Excerpt provided:
━━━━━━━━━━━━━━━━━━━━━━━━━━━━━━

Some of that craziness is the way this world has always been, but things got worse after the kings of Digitoplosis and Dictionoplois banished their sisters, Rhyme and Reason. As the kings should have known, without Rhyme and Reason, things can get too silly, too quickly! That's why they task Milo with rescuing the princesses, equipping him to contend with the demons of ignorance that he'll meet along the way. These demons include the Terrible Triviam, who tempts people to do unimportant tasks now, instead of the thing they really should get to. Then there's the Demon of Insincerity, the Hideos Two-Faced Hypocrite, the Over-bearing-Know-It-All, and the Threadbare Excuse, all able to derail industry and the search for Truth. But Milo is ready to fight!

Caution

One caution would concern the demons, which might be scary for children. But these aren't Satan's minions – these are personifications of temptations (like in Pilgrim's Progress) that are trying to ensnare and delay Milo.

The other caution concerns the princesses Rhyme and Reason. Logic is an outworking of God's character, but in this secular story, logic – Rhyme and Reason – are the "gods" of the film (though they aren't described as such) able to completely transform the kingdom and save the day. It will be worth pointing out to kids how logic is not itself foundational, but lies on the foundation of God Himself.

Conclusion

This will be of interest to any who've read the book. For those not already familiar with the story, the closest thing I can liken it to is Alice in Wonderland, not in plot, but – I'll say it again – peculiarity. If your family is the sort that would be up for the surreal Alice, then they may love this adventure too!

That said, this takes a bit to get into - you might need to watch half an hour before you get a feel for what sort of movie this is. And also note, this is a film to be paused and discussed to be properly appreciated, whether to explain the wordplay to kids, or to point out to them the lesson Milo is learning.

Wednesday, November 17, 2021

C.S. Lewis: the Most Reluctant Convert

Biographical drama
93 minutes / 2021
RATING: 9/10

If you already know Lewis you're going to love this film; if you don't, this will soon have you loving Lewis for the way he could put into words the wonder God works in his and our own hearts. This is the story of Lewis's conversion from ardent atheist to "the most reluctant convert," bowing his knee to God not because he wanted to, but because he couldn't do otherwise.

━━━━━━━━━━━━━━━━━━━━━━━━━━━━━━

Exercise instructions:
a. What rating does the review give the film about C.S. Lewis?
b. Copy the review from "One caution would" to "and delay Milo.", putting "young viewers" wherever "children" appears.

Stored data:
━━━━━━━━━━━━━━━━━━━━━━━━━━━━━━

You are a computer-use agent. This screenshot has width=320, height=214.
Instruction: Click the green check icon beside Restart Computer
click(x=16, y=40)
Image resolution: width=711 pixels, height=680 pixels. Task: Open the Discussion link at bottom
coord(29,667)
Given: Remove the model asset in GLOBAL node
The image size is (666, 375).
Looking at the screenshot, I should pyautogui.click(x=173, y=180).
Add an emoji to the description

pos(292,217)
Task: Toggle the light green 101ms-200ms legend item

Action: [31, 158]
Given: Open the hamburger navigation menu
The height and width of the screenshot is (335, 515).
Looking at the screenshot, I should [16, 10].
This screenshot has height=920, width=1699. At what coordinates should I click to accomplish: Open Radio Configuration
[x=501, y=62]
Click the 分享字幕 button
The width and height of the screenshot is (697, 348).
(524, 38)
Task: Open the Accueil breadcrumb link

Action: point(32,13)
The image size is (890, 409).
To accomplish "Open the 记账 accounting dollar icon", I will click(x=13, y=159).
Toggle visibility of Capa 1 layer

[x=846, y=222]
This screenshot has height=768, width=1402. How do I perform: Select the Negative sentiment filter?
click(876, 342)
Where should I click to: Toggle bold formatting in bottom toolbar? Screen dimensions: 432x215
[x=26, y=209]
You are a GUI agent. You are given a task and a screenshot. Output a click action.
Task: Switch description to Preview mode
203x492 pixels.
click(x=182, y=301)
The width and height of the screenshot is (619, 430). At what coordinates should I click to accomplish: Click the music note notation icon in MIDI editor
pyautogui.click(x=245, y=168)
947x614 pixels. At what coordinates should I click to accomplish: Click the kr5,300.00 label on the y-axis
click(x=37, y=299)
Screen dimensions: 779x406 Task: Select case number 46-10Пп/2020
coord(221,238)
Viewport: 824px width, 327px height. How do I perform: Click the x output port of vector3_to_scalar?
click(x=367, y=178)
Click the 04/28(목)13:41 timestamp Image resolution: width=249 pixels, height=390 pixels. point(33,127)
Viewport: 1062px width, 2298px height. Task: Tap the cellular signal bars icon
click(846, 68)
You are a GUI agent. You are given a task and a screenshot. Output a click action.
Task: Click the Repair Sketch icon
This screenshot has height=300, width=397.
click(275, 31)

━━━━━━━━━━━━━━━━━━━━━━━━━━━━━━

Completed exercise:
a. 9/10

b.
One caution would concern the demons, which might be scary for young viewers. But these aren't Satan's minions – these are personifications of temptations (like in Pilgrim's Progress) that are trying to ensnare and delay Milo.